#### What this task involves:
Using the entries below, restate word for word only the lines from the one with "Screen dimensions: 1308x562" to the final line, leaving the pictures out.

#### Material for this exercise:

========

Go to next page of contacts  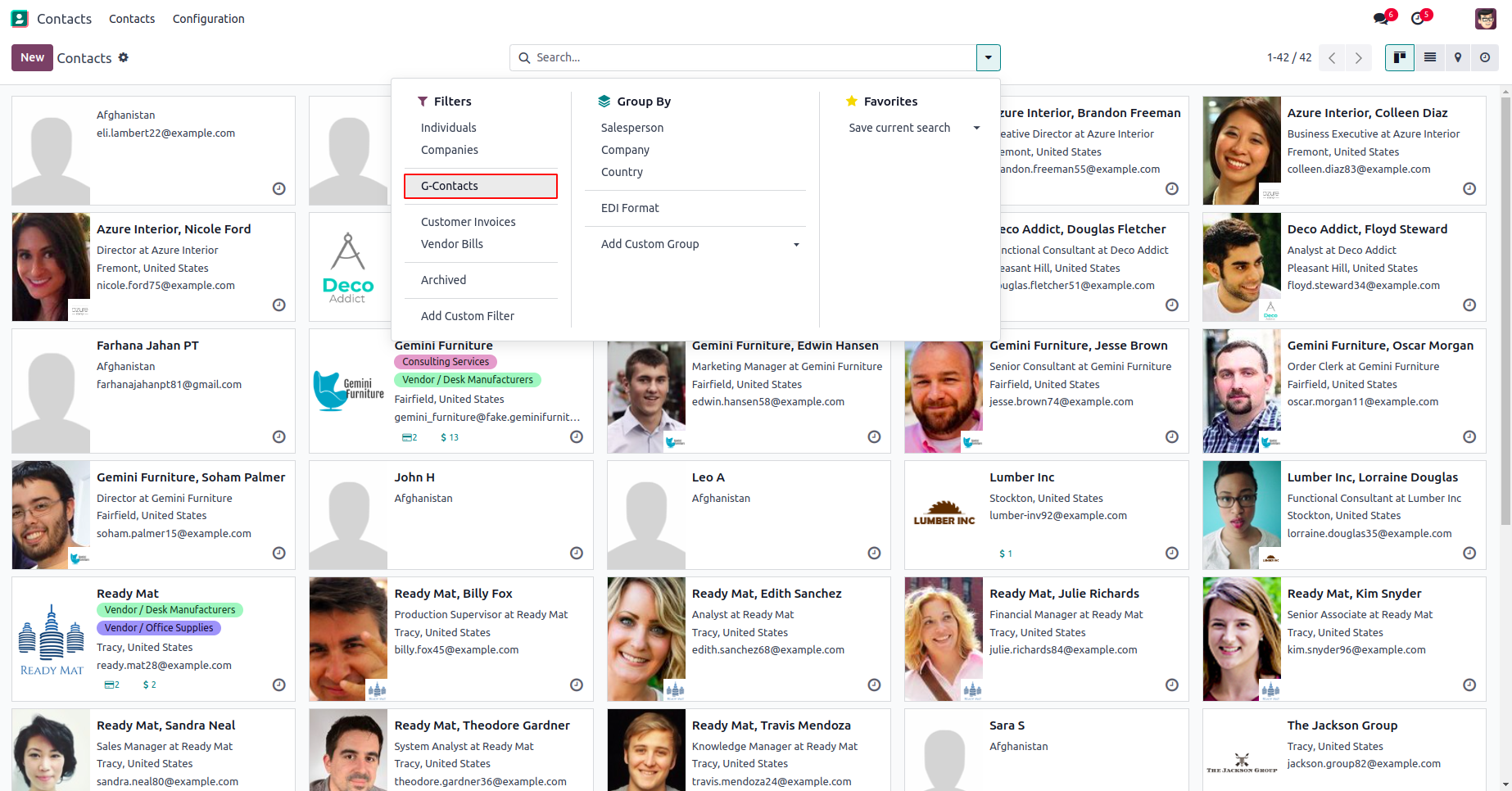pos(1358,57)
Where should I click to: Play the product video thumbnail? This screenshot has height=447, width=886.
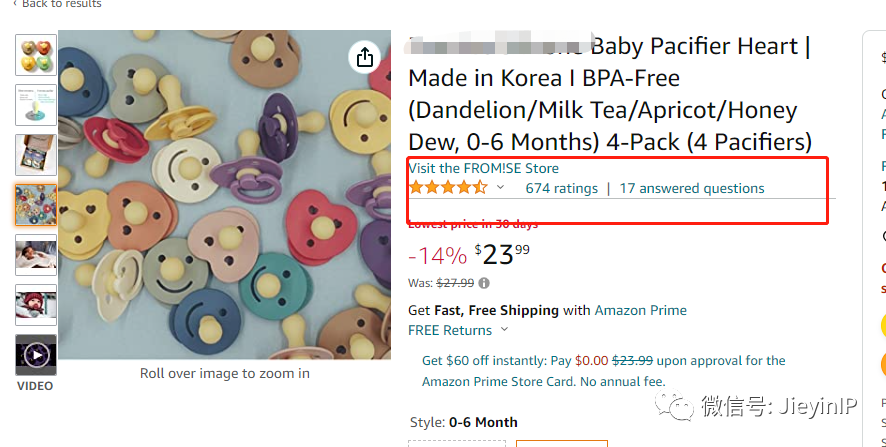(36, 355)

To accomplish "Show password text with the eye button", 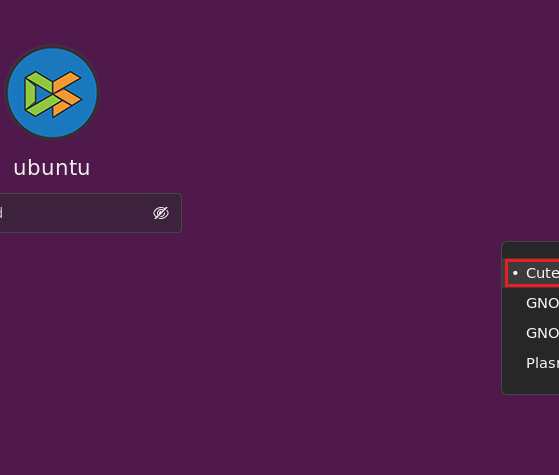I will click(161, 213).
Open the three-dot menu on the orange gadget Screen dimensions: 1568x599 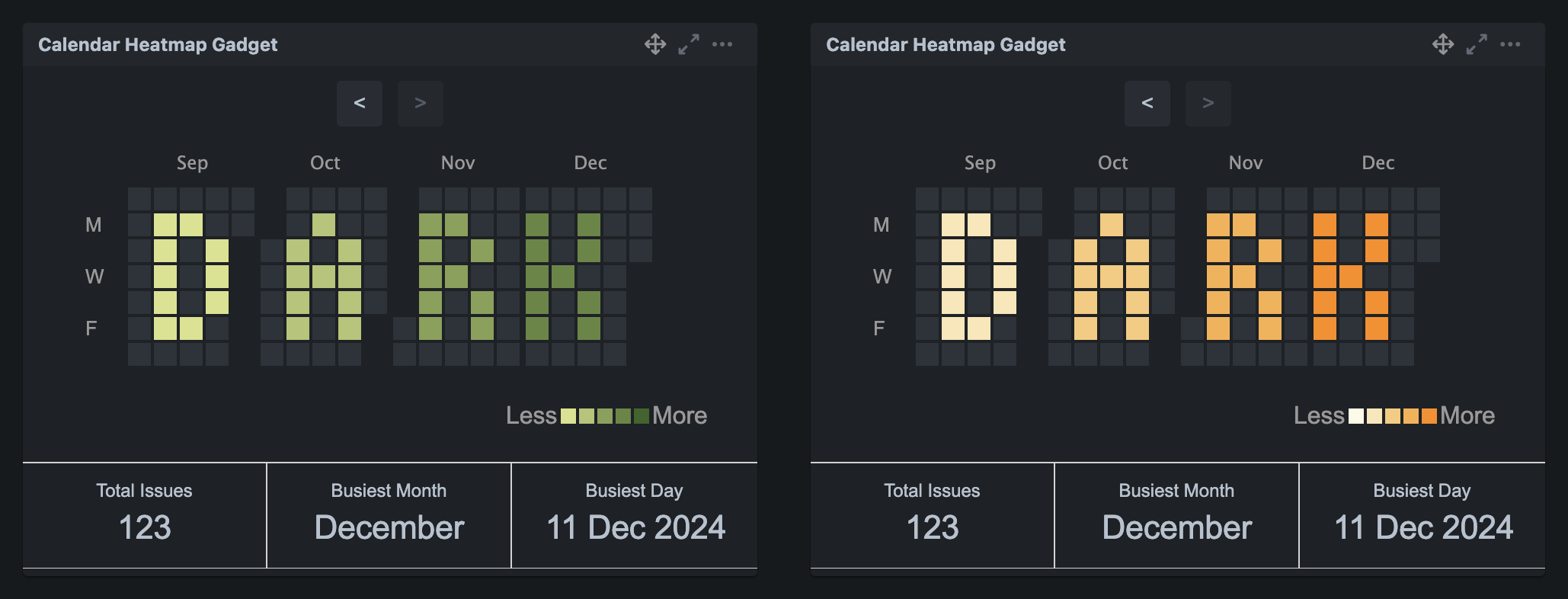[x=1510, y=44]
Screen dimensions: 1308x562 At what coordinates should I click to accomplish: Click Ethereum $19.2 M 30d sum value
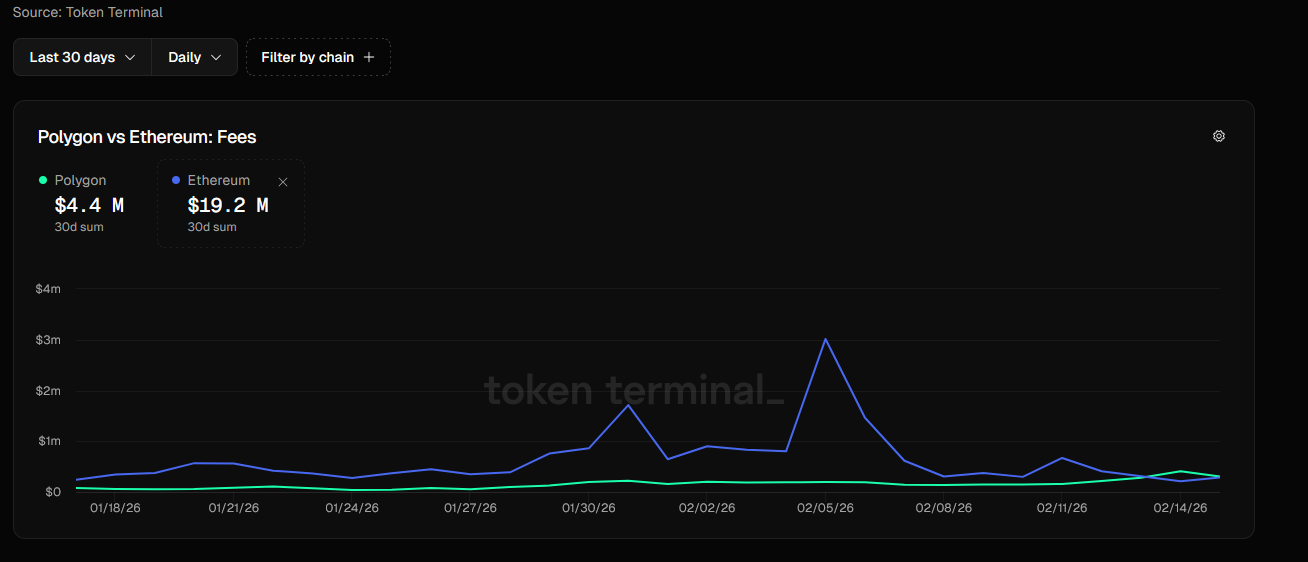tap(228, 206)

========

#### Exercise output:
Screen dimensions: 1308x562 At what coordinates should I click to accomplish: Click Ethereum $19.2 M 30d sum value
tap(228, 206)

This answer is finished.